• Task details: Copy exactly, and copy nothing else: the line that contains "You are a computer-use agent. Viewport: 1282px" and all lines after it in the listing, without pictures.

===

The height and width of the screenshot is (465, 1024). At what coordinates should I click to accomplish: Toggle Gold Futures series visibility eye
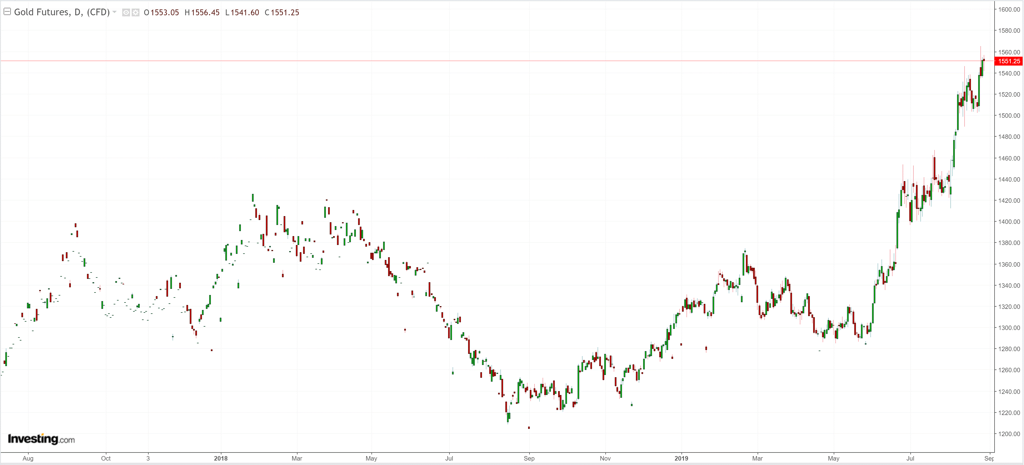[126, 13]
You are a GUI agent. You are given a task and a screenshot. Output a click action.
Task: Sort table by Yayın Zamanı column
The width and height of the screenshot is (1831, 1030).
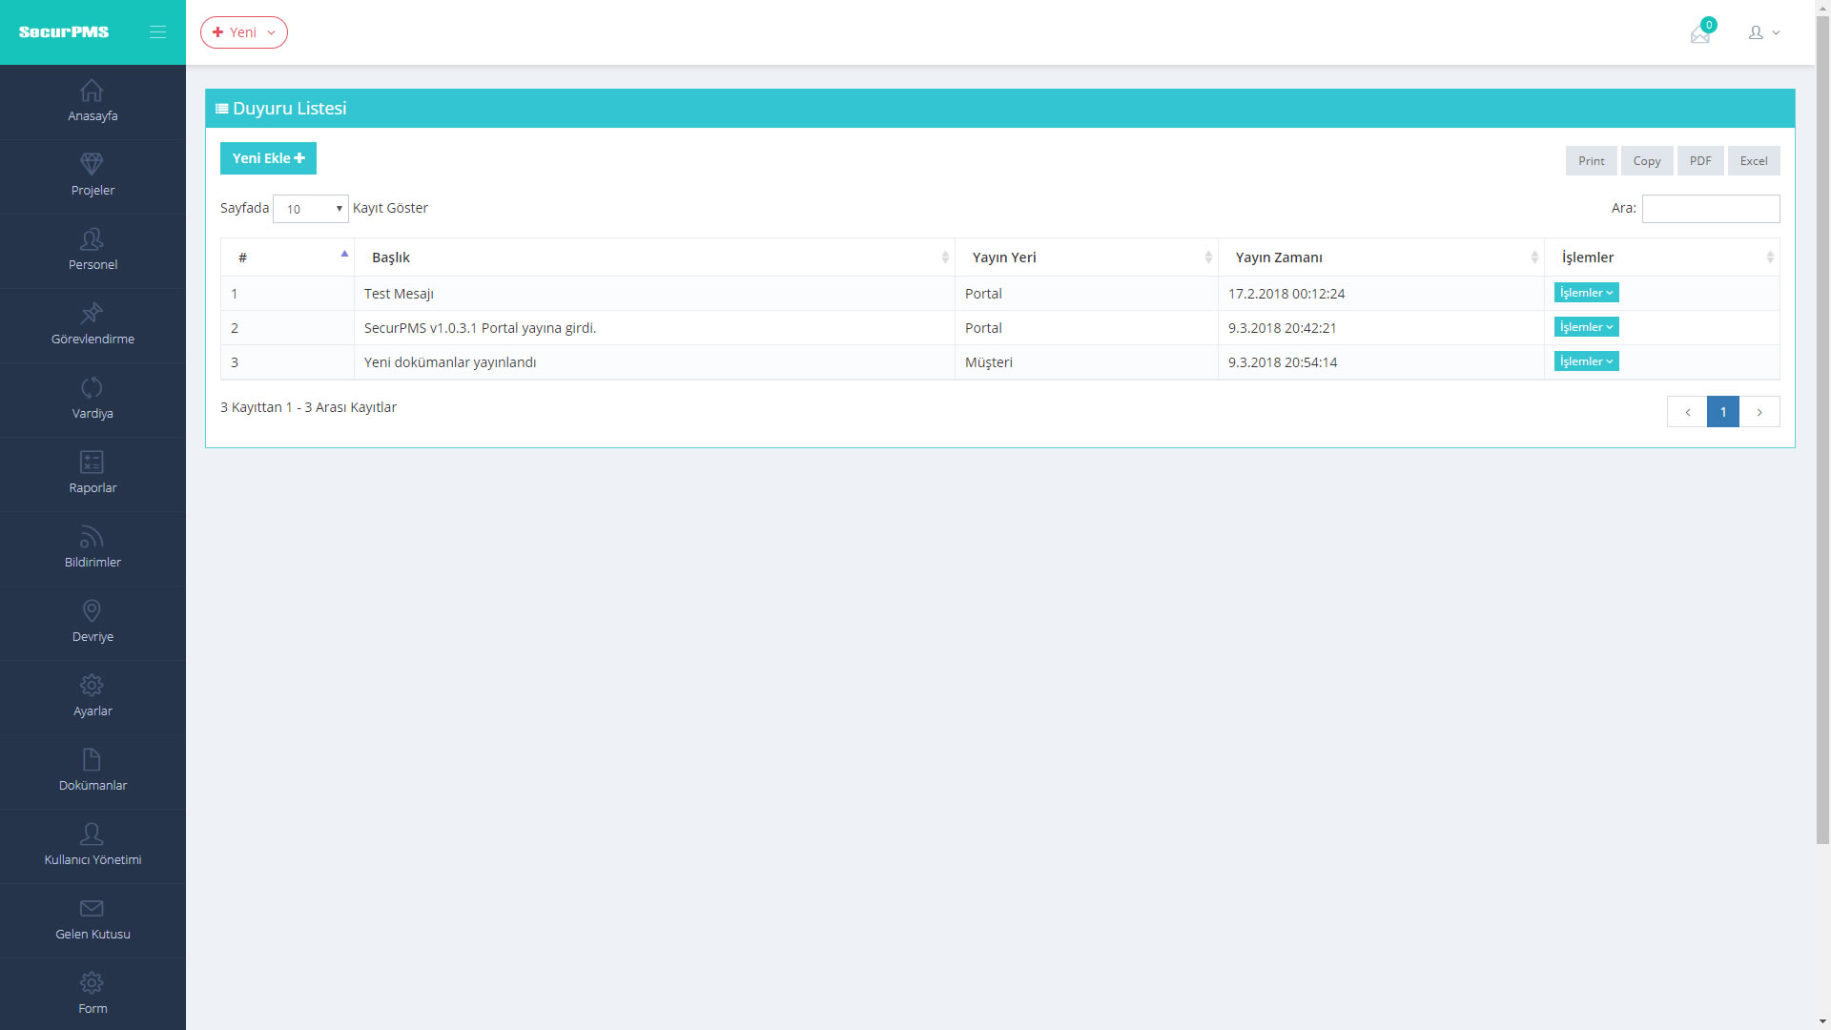(x=1380, y=258)
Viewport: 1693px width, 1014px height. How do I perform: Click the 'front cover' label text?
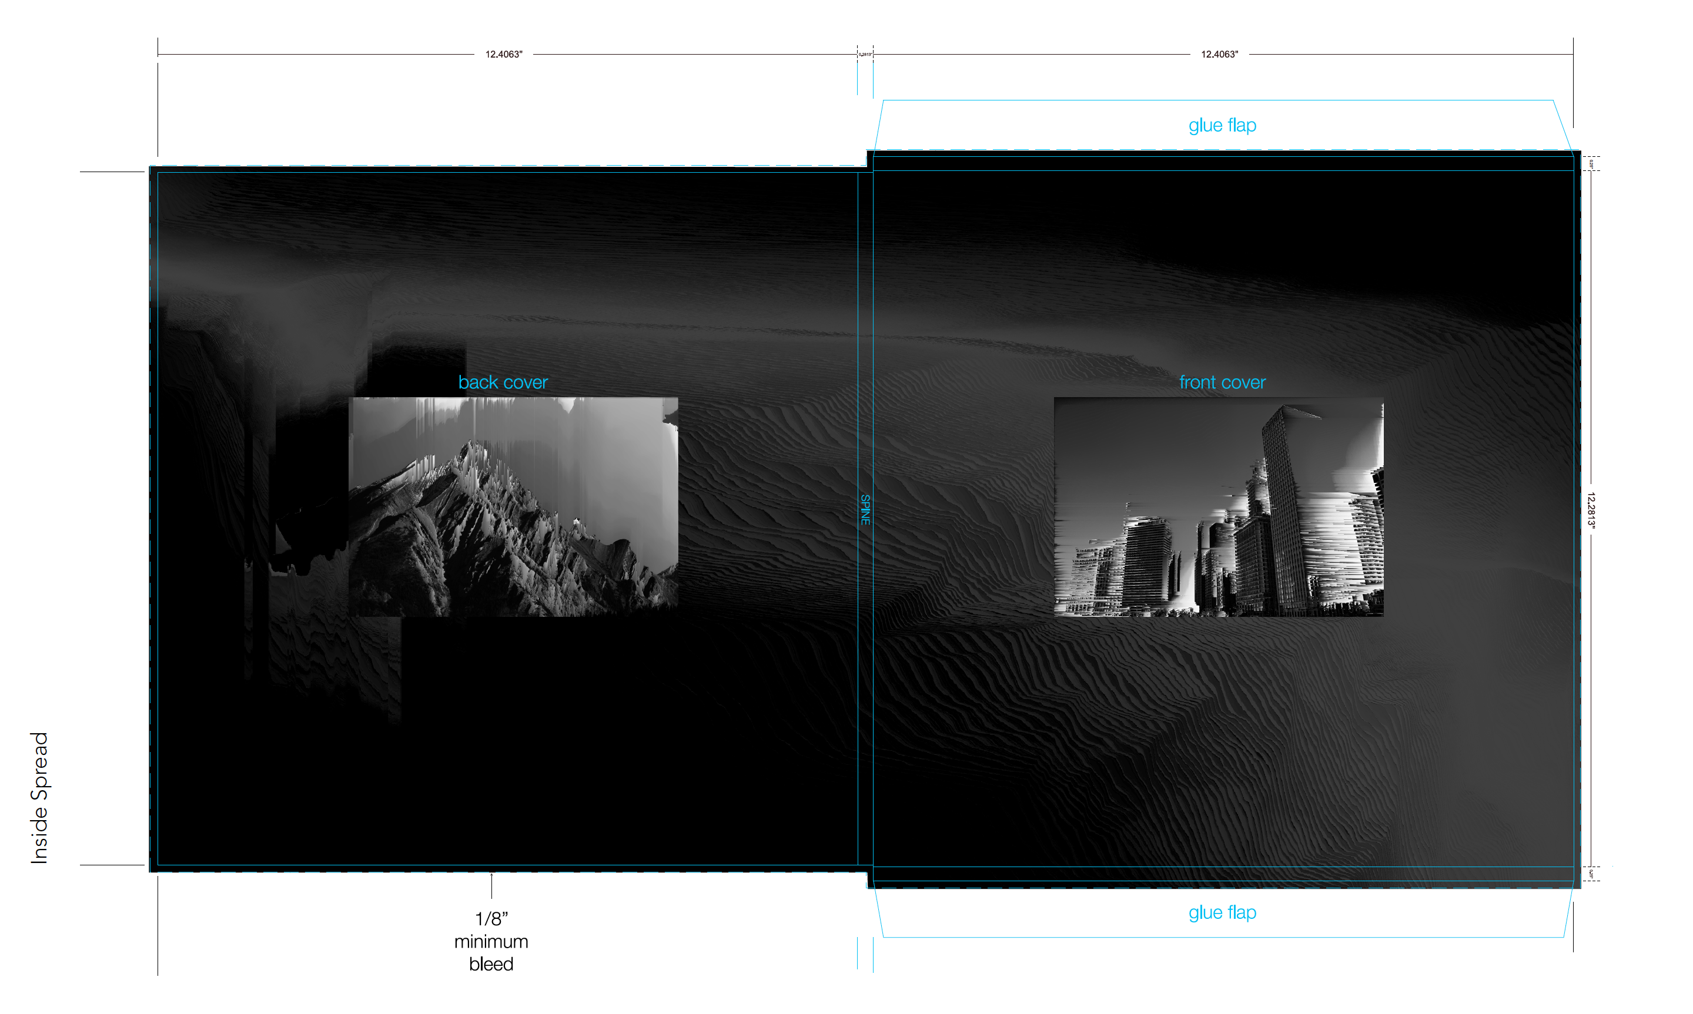pyautogui.click(x=1221, y=382)
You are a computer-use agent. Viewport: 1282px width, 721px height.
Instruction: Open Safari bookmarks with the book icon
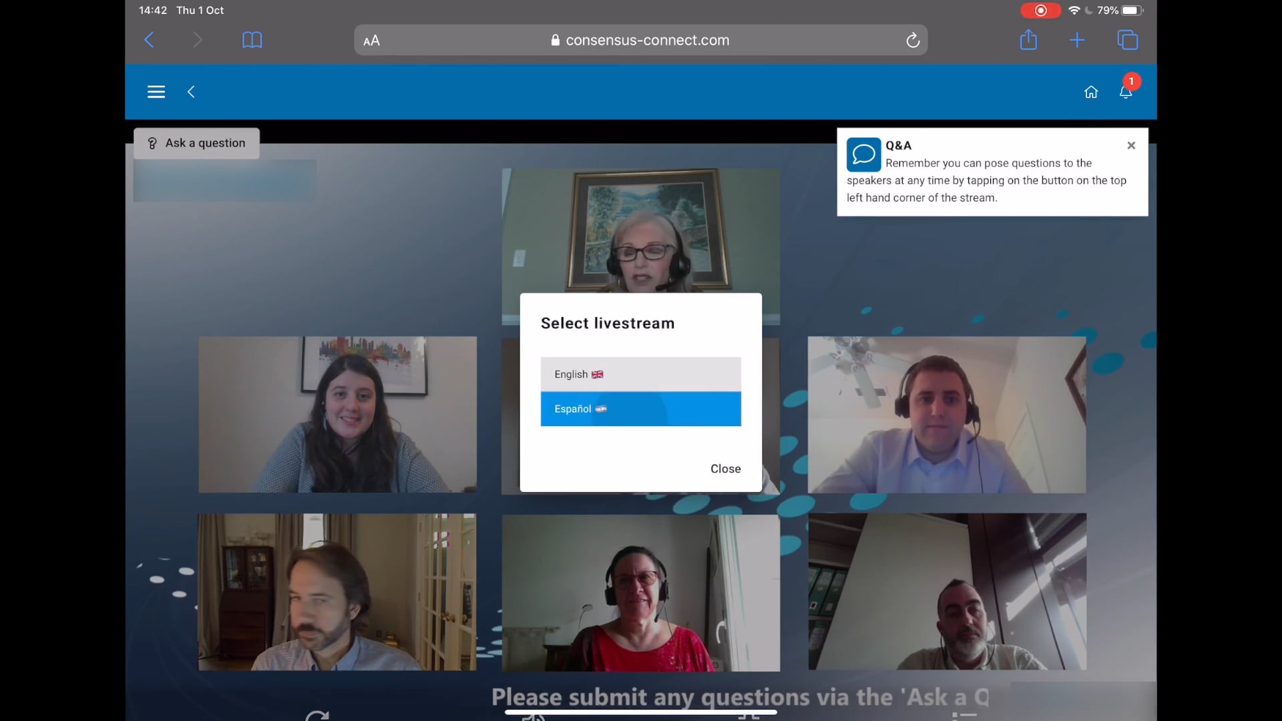(252, 40)

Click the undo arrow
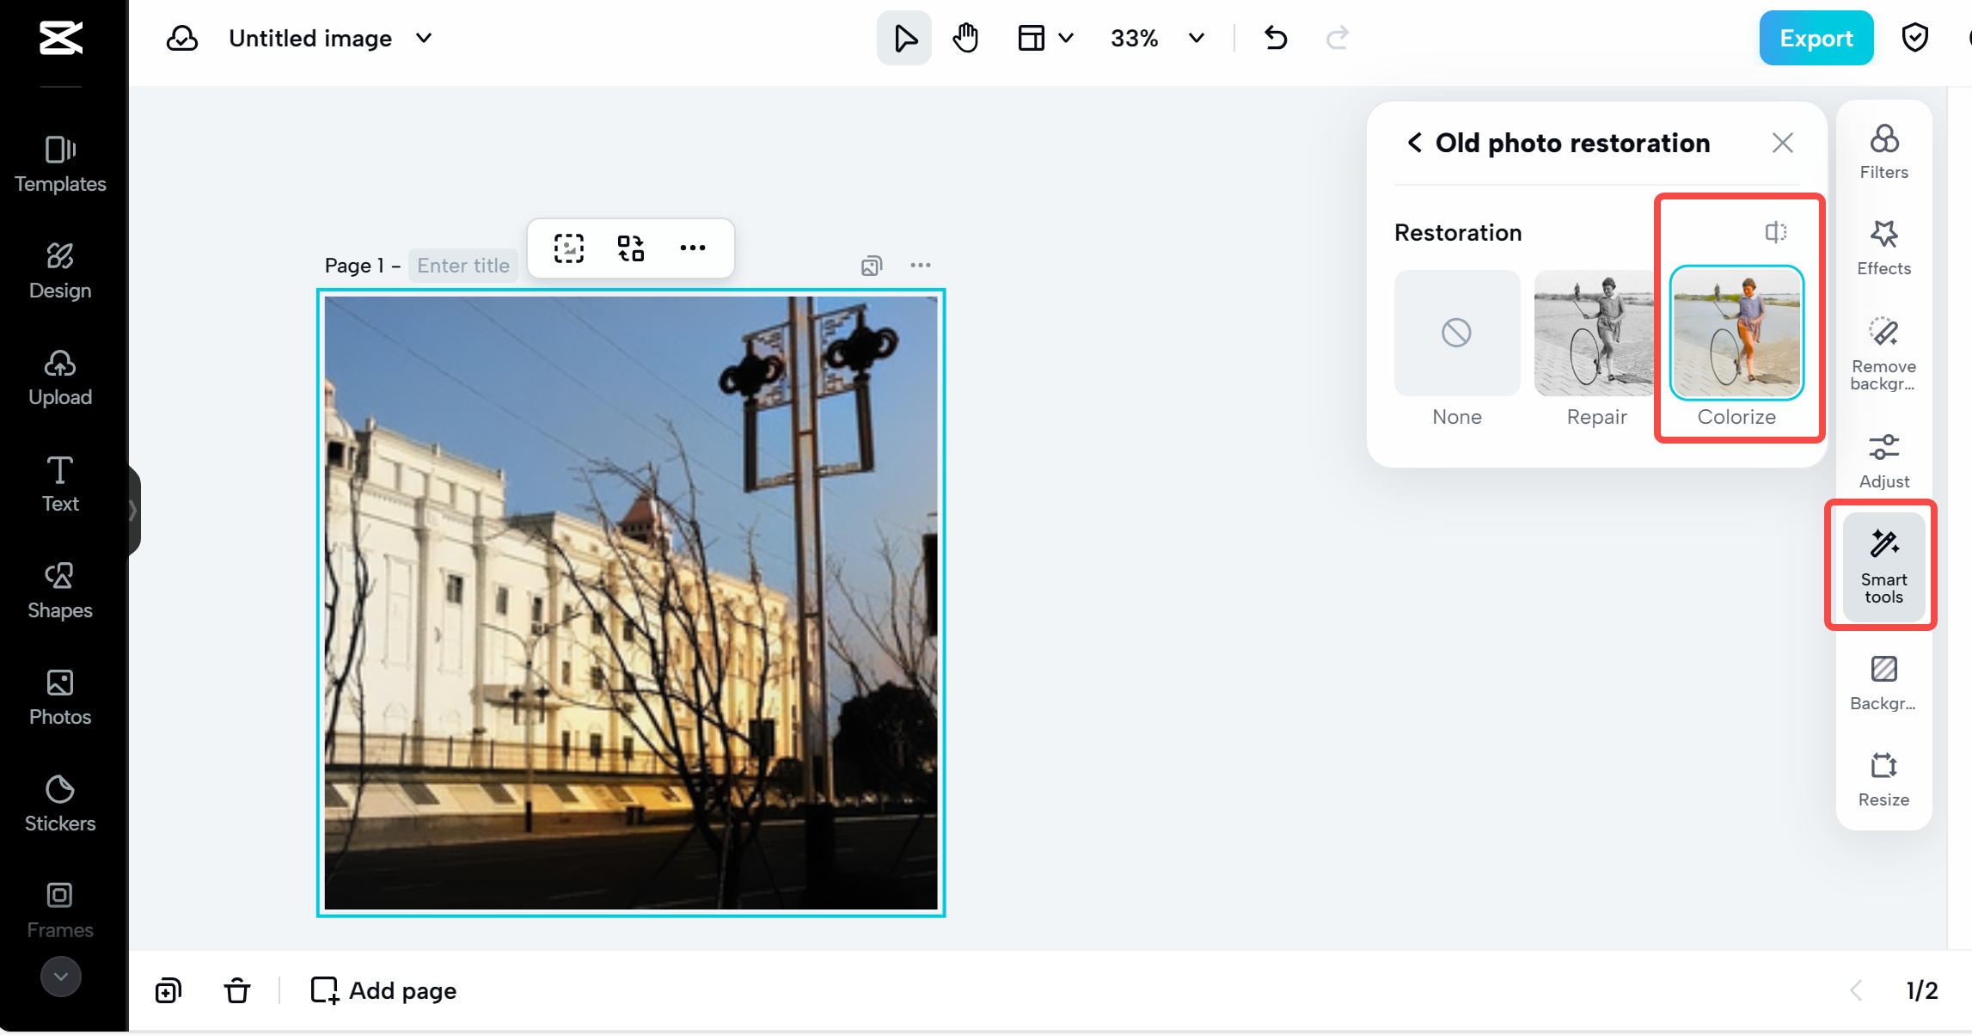tap(1276, 38)
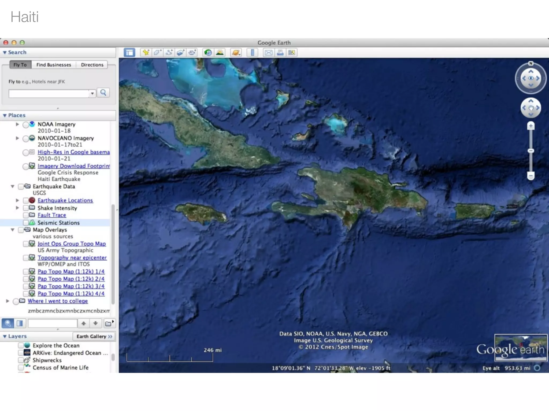
Task: Click the Add Path toolbar icon
Action: (169, 52)
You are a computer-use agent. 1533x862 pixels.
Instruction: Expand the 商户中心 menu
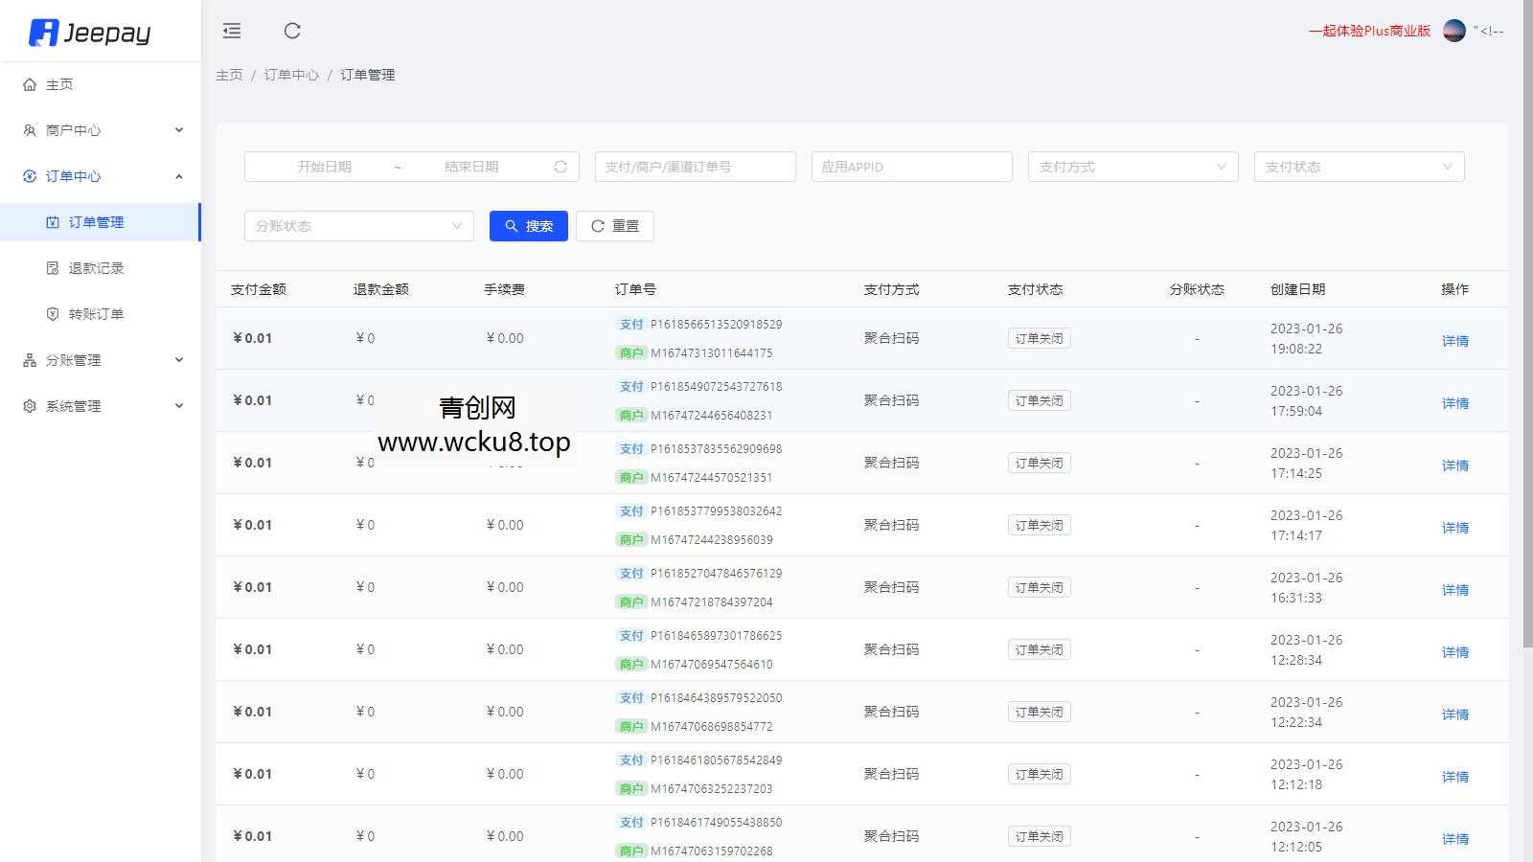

===

• Response:
You are a computer-use agent. Viewport: 1282px width, 721px height.
Instruction: Open Safari bookmarks with the book icon
(252, 40)

Click the undo arrow
tap(1276, 38)
Task: Click the Add Path toolbar icon
Action: (169, 52)
You are a computer-use agent. 1533x862 pixels.
Instruction: Expand the 商户中心 menu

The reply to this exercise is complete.